— start Page —

All of lore.kernel.org
 help / color / mirror / Atom feed
* [RFC v2 00/19] io_uring zerocopy tx
@ 2021-12-21 15:35 Pavel Begunkov
  2021-12-21 15:35 ` [RFC v2 01/19] skbuff: add SKBFL_DONT_ORPHAN flag Pavel Begunkov
                   ` (19 more replies)
  0 siblings, 20 replies; 25+ messages in thread
From: Pavel Begunkov @ 2021-12-21 15:35 UTC (permalink / raw)
  To: io-uring, netdev, linux-kernel
  Cc: Jakub Kicinski, Jonathan Lemon, David S . Miller,
	Willem de Bruijn, Eric Dumazet, David Ahern, Jens Axboe,
	Pavel Begunkov

Update on io_uring zerocopy tx, still RFC. For v1 and design notes see

https://lore.kernel.org/io-uring/cover.1638282789.git.asml.silence@gmail.com/

Absolute numbers (against dummy) got higher since v1, + ~10-12% requests/s for
the peak performance case. 5/19 brought a couple of percents, but most of it
came with 8/19 and 9/19 (+8-11% in numbers, 5-7% in profiles). It will also
be needed in the future for p2p. Any reason not to do alike for paged non-zc?
Small (under 100-150B) packets?

Most of checks are removed from non-zc paths. Implemented a bit trickier in
__ip_append_data(), but considering already existing assumptions around "from"
argument it should be fine.

Benchmarks for dummy netdev, UDP/IPv4, payload size=4096:
 -n<N> is how many requests we submit per syscall. From io_uring perspective -n1
       is wasteful and far from optimal, but included for comparison.
 -z0   disables zerocopy, just normal io_uring send requests
 -f    makes to flush "buffer free" notifications for every request

                        | K reqs/s | speedup
msg_zerocopy (non-zc)   | 1120     | 1.12
msg_zerocopy (zc)       | 997      | 1
io_uring -n1 -z0        | 1469     | 1.47
io_uring -n8 -z0        | 1780     | 1.78
io_uring -n1 -f         | 1688     | 1.69
io_uring -n1            | 1774     | 1.77
io_uring -n8 -f         | 2075     | 2.08
io_uring -n8            | 2265     | 2.27

note: it might be not too interesting to compare zc vs non-zc, the performance
relative difference can be shifted in favour of zerocopy by cutting constant
per-request overhead, and there are easy ways of doing that, e.g. by compiling
out unused features. Even more true for the table below as there was additional
noise taking a good quarter of CPU cycles.

— end Page —

_Written task:_
Rewrite the io_uring zerocopy post starting with "To: io-uring, netdev, linux-kernel" and going on through "for paged non-zc?", putting "maximum performance" in place of "peak performance". Rely solely on the io_uring zerocopy post.

— start Material —

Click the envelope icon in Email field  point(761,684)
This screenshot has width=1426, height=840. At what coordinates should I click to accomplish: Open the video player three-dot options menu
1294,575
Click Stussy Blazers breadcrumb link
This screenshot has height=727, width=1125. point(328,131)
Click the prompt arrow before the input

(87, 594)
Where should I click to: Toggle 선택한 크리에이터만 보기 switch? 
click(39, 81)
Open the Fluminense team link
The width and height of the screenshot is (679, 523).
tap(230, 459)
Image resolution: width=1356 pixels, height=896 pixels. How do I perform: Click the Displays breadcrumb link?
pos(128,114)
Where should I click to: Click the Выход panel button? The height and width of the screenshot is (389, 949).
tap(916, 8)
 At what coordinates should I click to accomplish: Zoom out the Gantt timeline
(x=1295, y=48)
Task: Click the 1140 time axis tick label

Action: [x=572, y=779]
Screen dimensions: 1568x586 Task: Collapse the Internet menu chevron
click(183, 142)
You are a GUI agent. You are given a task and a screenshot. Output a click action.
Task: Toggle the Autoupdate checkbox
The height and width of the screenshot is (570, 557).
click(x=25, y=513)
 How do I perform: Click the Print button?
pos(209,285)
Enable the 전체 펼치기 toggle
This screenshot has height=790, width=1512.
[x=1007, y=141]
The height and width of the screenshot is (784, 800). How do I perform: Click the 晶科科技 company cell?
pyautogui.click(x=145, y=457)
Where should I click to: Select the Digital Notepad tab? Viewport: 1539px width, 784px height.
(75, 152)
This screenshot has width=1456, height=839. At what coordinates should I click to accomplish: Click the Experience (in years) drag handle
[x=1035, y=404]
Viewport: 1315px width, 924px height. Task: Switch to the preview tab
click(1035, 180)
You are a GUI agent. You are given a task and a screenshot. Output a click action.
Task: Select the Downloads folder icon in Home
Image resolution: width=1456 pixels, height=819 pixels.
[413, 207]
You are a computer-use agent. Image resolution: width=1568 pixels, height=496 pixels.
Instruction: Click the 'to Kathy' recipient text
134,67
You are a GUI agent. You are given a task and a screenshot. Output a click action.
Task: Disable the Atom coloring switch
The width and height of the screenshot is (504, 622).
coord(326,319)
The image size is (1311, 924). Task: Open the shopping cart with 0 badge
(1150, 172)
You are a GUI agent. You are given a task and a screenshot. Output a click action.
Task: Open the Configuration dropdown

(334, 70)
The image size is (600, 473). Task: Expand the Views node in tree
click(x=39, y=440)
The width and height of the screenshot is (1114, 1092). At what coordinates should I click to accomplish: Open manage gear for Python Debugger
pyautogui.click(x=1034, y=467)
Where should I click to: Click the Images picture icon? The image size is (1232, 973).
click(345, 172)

— end Material —

_Answer to this problem:_
To: io-uring, netdev, linux-kernel
  Cc: Jakub Kicinski, Jonathan Lemon, David S . Miller,
	Willem de Bruijn, Eric Dumazet, David Ahern, Jens Axboe,
	Pavel Begunkov

Update on io_uring zerocopy tx, still RFC. For v1 and design notes see

https://lore.kernel.org/io-uring/cover.1638282789.git.asml.silence@gmail.com/

Absolute numbers (against dummy) got higher since v1, + ~10-12% requests/s for
the maximum performance case. 5/19 brought a couple of percents, but most of it
came with 8/19 and 9/19 (+8-11% in numbers, 5-7% in profiles). It will also
be needed in the future for p2p. Any reason not to do alike for paged non-zc?